In a recent virtual conference, Judith Heumann, an American disability-rights activist, said something that stuck with me: “Movement is never one person…it’s groups who fight together to improve their lives and the lives of others.”
VMware is relatively new in its accessibility journey. In less than two years, our team launched multiple programs, trainings, and resources and provided our company and colleagues with knowledge and tools they could use to design and build products that are accessible to all users.
But as Judith said, a movement is never composed of just one person or one team. To create systemic change, we needed to embed accessibility into VMware’s fabric: across multiple teams and regions and into our core culture. We needed employees who would be our eyes, ears, and voices — to sprinkle the spirit and knowledge of accessibility across our company. We needed a village of advocates.
So, we started building our village to scale our accessibility efforts. We’re still in our infancy, but we’ve had a few key learnings along the way. Let me share those learnings with you, in the hopes that they will inspire your own journeys as builders.
Define your target audience. VMware’s Advocates program is geared towards engineers, designers, QA testers, content creators, and product managers, but is open to anyone interested in accessibility and disability inclusion. We started with a focus on product-related roles, but as we know — accessibility is everyone’s job. As the program grows, we will be looking to expand our audience base. Focusing on targeted audiences allows us to learn and improve the program and to provide the customized learning and support required for employees new to the field.
Remember that anyone can become an advocate. People have full plates and finding time to be part of a new program can be challenging. We created three levels of advocates to allow employees to get involved to whatever extent works for them:
- In Level 1, Advocates develop the basic understanding of accessibility.
- As they advance to Level 2, they become Accessibility Leads in their teams.
- In Level 3, they become subject-matter experts and get involved in projects that have a larger impact across the company.
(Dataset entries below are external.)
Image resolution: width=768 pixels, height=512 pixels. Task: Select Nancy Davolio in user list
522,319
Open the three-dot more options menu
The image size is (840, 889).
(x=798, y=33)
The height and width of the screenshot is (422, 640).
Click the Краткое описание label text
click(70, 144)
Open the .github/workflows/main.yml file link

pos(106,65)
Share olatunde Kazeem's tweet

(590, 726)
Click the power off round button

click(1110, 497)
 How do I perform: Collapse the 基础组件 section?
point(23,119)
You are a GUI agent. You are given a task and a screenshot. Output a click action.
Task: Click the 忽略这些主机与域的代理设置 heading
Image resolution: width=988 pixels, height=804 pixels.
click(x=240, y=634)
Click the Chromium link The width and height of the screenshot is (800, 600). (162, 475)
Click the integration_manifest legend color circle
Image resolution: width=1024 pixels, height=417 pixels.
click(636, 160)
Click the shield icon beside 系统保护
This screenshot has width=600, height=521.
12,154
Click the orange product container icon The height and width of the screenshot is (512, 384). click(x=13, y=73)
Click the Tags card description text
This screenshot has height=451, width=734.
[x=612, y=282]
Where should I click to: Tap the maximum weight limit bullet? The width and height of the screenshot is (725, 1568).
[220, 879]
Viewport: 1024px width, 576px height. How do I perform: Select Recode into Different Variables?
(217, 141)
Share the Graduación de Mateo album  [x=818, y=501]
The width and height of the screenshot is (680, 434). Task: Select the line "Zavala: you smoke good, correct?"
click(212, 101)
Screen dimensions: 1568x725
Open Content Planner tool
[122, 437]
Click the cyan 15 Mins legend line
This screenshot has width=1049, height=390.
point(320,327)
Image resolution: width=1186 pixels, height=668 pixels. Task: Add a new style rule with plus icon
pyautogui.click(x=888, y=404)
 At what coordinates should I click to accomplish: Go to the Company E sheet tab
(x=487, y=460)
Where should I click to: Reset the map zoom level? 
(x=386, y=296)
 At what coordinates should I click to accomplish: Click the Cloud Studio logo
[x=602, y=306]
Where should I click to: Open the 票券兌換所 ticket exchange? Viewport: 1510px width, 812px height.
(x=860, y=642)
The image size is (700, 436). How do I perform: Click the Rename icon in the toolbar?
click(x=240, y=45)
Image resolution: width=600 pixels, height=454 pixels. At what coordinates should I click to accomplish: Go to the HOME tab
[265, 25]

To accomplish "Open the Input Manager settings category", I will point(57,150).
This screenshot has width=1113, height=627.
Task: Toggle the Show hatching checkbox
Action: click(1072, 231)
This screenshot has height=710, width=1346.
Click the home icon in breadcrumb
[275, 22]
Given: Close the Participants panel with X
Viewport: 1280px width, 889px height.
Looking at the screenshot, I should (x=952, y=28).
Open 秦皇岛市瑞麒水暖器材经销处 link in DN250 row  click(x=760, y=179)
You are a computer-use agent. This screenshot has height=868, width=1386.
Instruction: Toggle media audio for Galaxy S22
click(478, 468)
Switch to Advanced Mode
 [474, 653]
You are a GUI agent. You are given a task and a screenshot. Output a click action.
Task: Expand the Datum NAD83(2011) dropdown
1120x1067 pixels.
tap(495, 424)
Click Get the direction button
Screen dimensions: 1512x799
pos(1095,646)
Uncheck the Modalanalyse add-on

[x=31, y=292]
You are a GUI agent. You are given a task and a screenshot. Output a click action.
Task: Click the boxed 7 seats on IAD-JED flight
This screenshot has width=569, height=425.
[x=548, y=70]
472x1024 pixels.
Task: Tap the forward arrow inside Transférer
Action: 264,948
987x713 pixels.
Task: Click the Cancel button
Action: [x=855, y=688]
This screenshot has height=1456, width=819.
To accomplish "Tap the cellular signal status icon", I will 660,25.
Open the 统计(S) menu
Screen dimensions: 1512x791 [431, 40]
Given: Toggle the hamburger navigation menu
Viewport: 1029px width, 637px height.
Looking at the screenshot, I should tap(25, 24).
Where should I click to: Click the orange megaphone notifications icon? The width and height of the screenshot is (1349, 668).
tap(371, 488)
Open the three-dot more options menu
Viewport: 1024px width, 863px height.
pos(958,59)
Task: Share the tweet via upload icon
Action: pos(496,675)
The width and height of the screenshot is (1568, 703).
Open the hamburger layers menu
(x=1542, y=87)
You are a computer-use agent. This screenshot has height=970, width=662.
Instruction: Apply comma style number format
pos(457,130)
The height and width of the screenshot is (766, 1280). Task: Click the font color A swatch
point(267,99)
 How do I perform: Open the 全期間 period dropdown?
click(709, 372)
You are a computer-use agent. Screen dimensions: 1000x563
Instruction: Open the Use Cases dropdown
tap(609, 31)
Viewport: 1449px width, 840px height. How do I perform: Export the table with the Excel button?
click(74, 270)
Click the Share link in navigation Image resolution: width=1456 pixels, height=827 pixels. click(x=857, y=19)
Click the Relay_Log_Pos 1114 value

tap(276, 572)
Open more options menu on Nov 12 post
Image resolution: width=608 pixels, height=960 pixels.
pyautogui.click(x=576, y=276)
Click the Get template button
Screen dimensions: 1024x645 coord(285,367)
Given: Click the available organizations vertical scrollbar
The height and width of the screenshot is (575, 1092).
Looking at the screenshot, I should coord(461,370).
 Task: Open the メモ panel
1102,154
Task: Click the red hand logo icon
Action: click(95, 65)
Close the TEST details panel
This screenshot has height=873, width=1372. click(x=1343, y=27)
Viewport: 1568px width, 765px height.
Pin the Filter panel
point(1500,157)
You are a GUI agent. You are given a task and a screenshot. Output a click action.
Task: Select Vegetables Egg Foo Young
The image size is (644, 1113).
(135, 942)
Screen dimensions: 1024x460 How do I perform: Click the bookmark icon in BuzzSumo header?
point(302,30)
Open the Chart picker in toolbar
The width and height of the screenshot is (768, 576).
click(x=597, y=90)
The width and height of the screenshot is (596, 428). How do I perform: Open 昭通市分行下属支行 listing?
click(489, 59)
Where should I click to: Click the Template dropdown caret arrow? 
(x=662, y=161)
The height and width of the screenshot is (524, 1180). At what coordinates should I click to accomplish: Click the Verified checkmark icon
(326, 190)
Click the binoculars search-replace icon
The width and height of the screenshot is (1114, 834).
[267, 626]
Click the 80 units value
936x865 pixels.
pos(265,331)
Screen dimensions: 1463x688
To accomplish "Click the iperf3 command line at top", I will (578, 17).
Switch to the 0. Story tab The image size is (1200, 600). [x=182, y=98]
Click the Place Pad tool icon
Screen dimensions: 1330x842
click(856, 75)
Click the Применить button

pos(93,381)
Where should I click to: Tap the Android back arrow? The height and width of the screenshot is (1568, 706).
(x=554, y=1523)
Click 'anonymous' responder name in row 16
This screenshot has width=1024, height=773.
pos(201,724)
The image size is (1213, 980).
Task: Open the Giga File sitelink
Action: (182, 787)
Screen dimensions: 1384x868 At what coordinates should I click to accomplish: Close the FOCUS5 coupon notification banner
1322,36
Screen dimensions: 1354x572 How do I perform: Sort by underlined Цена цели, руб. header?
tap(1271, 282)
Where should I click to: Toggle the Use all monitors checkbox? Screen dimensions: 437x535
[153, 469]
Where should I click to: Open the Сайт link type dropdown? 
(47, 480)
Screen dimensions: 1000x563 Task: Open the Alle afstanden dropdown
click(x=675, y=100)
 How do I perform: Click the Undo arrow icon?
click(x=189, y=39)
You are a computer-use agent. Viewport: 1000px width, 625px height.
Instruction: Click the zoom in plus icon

Employees can choose whether they want to stay at Level 1 or advance to subsequent levels, depending on their interest and bandwidth.
Make it day-to-day relevant. We want to get the most out of the limited time employees can spend on the program by providing content that is relevant and useful and that complements the advocates’ daily work. To achieve this, we partnered with a third-party vendor to create seven different role-based learning paths that enable employees to engage in the content most relevant to their specific role.
Develop careers. In each level, we list criteria that employees need to complete to qualify. When they complete the requirements, they receive a badge they can add to their email signatures and social profiles. The badge and tools they collect in the program stay with them — even if they leave VMware. Adding this knowledge to their tool belts and résumés may differentiate them from others.
Keep advocates engaged. Continuing education is key. Employees who participate in our program join our Accessibility Community, where they can find the latest news on accessibility at VMware, learn about upcoming events, connect with VMware’s disability community, find resources, chat on different topics, share best practices, and attend quarterly accessibility meetings. In short, it’s a one-stop-shop for all things accessibility at VMware.
So here we are. Nascent and curious. Grateful for what we’ve learned and excited about what we will uncover next. I’ll share more as we unpack further learnings, in hopes this will inspire other builders walking a similar path. I would love to hear from those of you who are part of more mature accessibility villages, too, so we can draw from your experience. Let’s get the conversation going!